## Data records
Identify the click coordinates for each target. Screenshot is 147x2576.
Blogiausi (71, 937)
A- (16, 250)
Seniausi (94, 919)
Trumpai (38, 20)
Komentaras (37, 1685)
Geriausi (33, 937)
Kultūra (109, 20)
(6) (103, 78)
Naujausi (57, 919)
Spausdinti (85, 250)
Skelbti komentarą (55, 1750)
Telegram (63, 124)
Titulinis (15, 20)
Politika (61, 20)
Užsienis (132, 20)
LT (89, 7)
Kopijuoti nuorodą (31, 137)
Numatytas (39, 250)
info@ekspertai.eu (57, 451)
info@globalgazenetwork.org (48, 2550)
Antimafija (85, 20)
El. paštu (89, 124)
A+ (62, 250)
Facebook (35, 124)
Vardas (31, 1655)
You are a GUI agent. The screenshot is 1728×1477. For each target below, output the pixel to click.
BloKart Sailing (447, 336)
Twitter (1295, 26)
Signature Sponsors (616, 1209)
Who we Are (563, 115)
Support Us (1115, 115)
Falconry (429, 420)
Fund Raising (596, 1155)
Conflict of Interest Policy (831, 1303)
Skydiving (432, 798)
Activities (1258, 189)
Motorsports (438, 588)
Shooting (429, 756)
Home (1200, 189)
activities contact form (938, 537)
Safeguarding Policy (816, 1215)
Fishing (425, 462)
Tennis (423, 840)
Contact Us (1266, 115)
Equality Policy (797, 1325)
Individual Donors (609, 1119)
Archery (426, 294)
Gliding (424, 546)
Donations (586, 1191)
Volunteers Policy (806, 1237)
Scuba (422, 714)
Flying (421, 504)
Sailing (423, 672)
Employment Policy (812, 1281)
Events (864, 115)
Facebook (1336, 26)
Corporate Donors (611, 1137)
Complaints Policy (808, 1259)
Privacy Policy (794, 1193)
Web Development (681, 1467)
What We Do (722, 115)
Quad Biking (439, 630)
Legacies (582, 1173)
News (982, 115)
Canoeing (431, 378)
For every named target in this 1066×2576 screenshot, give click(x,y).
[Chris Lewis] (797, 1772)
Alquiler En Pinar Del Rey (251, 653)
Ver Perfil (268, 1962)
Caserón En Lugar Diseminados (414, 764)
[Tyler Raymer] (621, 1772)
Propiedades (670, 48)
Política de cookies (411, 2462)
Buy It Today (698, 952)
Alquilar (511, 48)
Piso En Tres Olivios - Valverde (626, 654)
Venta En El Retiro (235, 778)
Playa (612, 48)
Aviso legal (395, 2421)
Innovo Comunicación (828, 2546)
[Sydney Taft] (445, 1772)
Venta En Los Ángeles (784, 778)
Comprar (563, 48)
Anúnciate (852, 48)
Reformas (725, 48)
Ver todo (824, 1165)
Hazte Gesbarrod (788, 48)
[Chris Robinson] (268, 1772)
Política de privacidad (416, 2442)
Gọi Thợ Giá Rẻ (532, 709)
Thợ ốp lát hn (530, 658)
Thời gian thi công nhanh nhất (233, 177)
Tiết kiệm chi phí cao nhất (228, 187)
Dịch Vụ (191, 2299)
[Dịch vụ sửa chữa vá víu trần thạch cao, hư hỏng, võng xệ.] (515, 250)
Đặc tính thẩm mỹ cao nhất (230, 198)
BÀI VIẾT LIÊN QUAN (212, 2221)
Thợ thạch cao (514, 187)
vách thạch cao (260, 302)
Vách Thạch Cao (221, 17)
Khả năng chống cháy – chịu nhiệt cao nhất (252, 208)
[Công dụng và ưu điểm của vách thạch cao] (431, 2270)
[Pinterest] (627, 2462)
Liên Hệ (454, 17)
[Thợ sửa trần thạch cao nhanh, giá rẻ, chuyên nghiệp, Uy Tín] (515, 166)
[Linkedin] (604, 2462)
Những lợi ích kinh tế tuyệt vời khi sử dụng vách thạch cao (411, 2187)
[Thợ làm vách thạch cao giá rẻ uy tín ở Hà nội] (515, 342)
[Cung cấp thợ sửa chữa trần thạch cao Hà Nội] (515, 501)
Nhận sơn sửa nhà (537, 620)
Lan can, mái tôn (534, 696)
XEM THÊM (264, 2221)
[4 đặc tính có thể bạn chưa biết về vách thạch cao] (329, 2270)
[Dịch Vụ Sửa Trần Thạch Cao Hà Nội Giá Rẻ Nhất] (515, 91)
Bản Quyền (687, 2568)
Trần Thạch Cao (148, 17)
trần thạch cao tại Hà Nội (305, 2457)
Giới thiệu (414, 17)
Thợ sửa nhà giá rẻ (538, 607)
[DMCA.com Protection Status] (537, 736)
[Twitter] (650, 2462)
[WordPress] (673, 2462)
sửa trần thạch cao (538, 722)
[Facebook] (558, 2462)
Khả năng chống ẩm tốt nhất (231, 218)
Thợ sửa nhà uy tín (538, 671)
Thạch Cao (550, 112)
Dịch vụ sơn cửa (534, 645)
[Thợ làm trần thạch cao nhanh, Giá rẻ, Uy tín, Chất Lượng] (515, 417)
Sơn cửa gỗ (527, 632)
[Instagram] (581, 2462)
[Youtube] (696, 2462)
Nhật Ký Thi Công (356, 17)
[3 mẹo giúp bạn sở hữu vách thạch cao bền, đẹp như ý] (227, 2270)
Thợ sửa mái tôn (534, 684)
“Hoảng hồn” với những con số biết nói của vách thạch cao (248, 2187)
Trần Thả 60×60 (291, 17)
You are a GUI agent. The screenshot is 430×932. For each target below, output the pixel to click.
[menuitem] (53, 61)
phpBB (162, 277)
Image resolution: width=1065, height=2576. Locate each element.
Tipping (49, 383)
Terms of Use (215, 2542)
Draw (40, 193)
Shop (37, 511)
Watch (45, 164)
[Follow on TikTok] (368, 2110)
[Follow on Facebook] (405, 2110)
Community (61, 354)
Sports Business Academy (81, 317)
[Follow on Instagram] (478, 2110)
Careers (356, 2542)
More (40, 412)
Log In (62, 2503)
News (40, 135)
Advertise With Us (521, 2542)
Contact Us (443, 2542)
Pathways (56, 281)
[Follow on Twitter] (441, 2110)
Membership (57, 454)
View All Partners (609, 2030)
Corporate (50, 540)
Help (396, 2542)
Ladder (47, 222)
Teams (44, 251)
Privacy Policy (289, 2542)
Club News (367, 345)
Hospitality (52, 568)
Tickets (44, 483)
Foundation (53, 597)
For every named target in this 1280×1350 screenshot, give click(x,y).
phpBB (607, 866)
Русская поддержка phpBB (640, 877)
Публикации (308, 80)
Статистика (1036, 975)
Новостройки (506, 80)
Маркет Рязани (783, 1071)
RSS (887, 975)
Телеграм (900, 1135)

## Assignment
Above are the records; print exactly the lines from the line with "vách thạch cao (260, 302)" to the line with "Lan can, mái tôn (534, 696)", including both, and nothing else.

## Written answer
vách thạch cao (260, 302)
Vách Thạch Cao (221, 17)
Khả năng chống cháy – chịu nhiệt cao nhất (252, 208)
[Công dụng và ưu điểm của vách thạch cao] (431, 2270)
[Pinterest] (627, 2462)
Liên Hệ (454, 17)
[Thợ sửa trần thạch cao nhanh, giá rẻ, chuyên nghiệp, Uy Tín] (515, 166)
[Linkedin] (604, 2462)
Những lợi ích kinh tế tuyệt vời khi sử dụng vách thạch cao (411, 2187)
[Thợ làm vách thạch cao giá rẻ uy tín ở Hà nội] (515, 342)
[Cung cấp thợ sửa chữa trần thạch cao Hà Nội] (515, 501)
Nhận sơn sửa nhà (537, 620)
Lan can, mái tôn (534, 696)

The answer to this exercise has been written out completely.